Монах зарычал и вцепился мне пальцами в горло. Я без труда стряхнул его руки, ухватил за вырезы разгрузки и легко как ребёнка приподнял над полом. Он сучил носками своих ботинок по бетону и пытался достать меня кулаком в челюсть. Каждый раз, когда он замахивался для удара, я легонько встряхивал его, отчего голова болталась как надломленный у основания черенка лист на ветру. Когда Монах утомился и ослаб, я также бережно как поднял в воздух, поставил его на место, но пока что не ослаблял своей хватки.
— Пусти сука, пусти!
— Как только успокоишься.
— Всё пусти.
Я оттолкнул его от себя и, видя, как не по-доброму он зыркает из-под бровей, сказал:
— Не забывай, зачем мы пришли. Если не возражаешь, закончим разговор после, если захочешь.
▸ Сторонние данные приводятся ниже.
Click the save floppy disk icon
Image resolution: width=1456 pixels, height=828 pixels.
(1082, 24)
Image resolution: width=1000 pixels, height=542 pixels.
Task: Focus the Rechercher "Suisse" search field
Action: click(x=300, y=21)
— Проехали, — ответил Монах и рывком одёрнул на себе одежду. Вдруг разом напрягся и спросил:
— Слышишь?
Я прислушался — ничего.
— Подожди, — он поднял вверх палец. — Ну, слышишь?
Откуда-то издалека принесло, словно нашептало, три или четыре притопленных под тощей бетона удара, затем раздалась трель, смолкла. Вновь невнятно заиграло. Я понял, что это выстрелы. Мы с Монахом переглянулись, не сговариваясь, вынырнули из подсобки, и бросились сломя голову вперёд по коридору.
Пол мелькал как раскрученный калейдоскоп, и я уже не мог понять красные пятна перед глазами это кровь на бетоне или я наконец-то загнал себя и скоро всё кончится. Додумать не успел.